[Task inputs — start]

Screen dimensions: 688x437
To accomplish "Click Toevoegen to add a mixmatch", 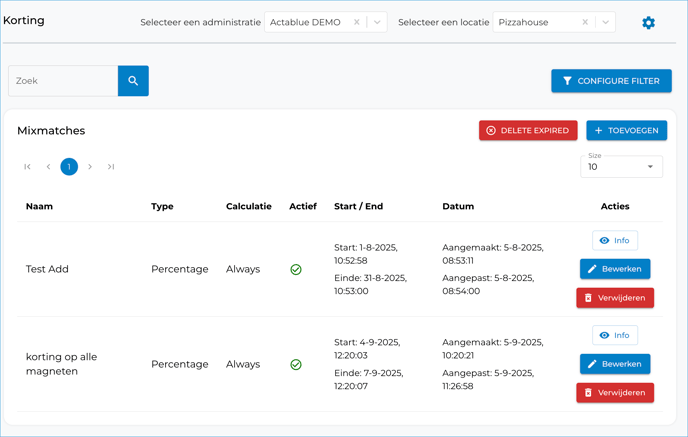I will point(626,130).
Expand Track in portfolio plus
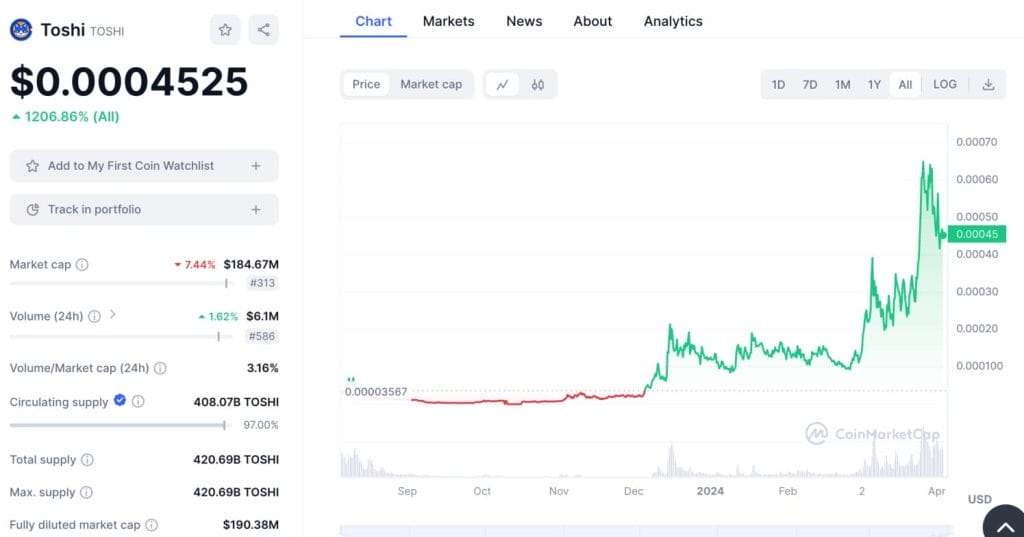This screenshot has width=1024, height=537. [256, 210]
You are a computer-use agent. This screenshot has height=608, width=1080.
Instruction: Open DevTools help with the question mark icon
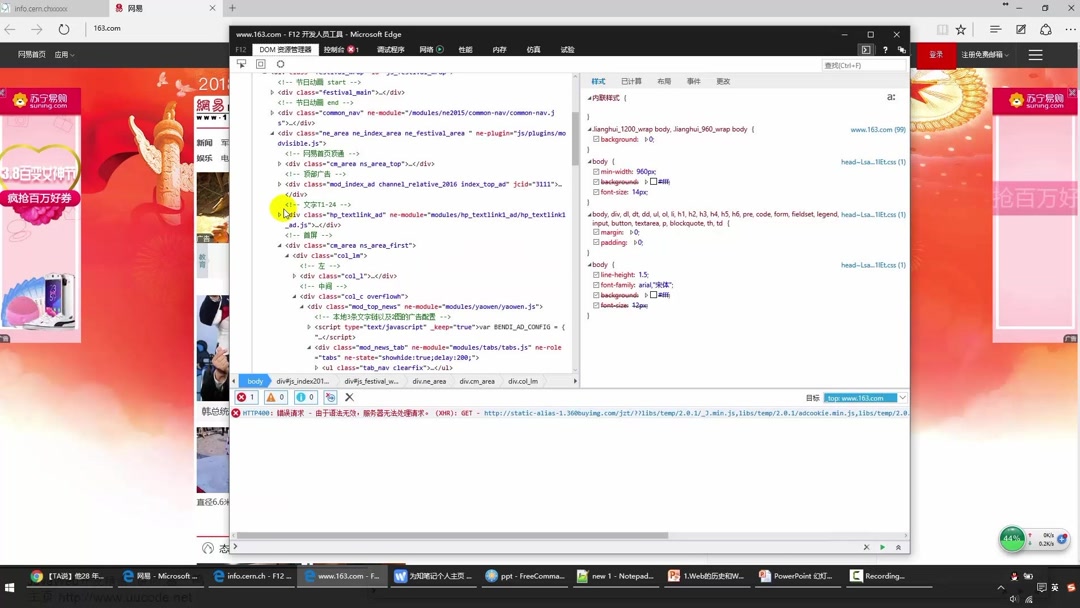click(886, 49)
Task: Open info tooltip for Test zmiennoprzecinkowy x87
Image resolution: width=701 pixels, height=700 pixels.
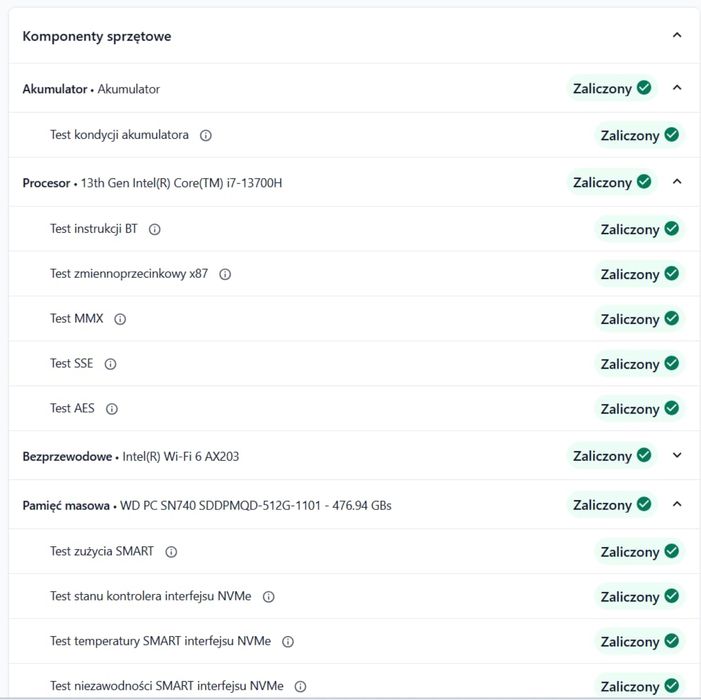Action: pos(225,274)
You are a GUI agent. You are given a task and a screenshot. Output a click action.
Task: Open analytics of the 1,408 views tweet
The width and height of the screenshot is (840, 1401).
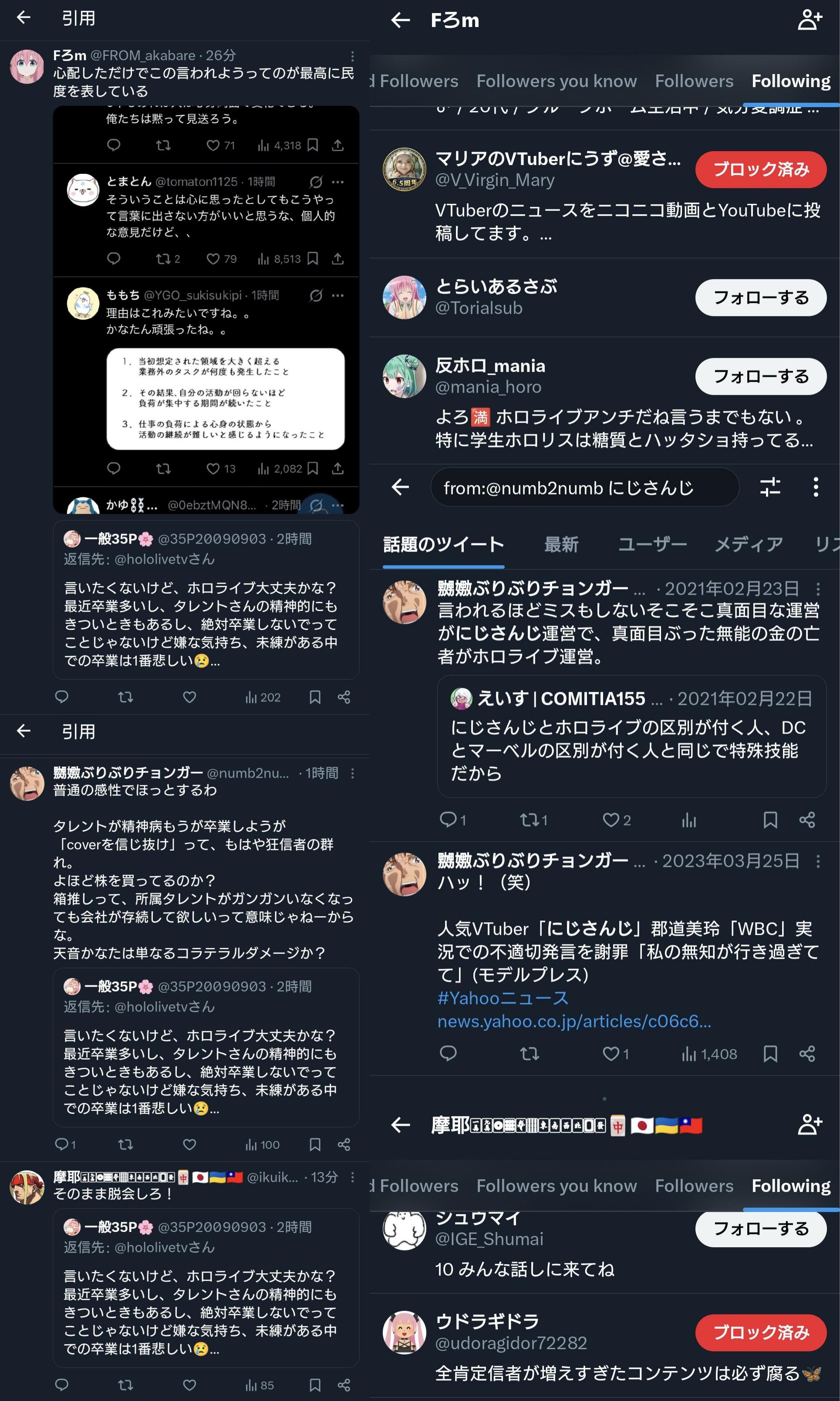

[Task inputs — finish]

### [Directions]
All lines in the records above that contain "agent" are to be reported.

### [Solution to this exercise]
You are a computer-use agent. This screenshot has height=608, width=1080.
You are a GUI agent. You are given a task and a screenshot. Output a click action.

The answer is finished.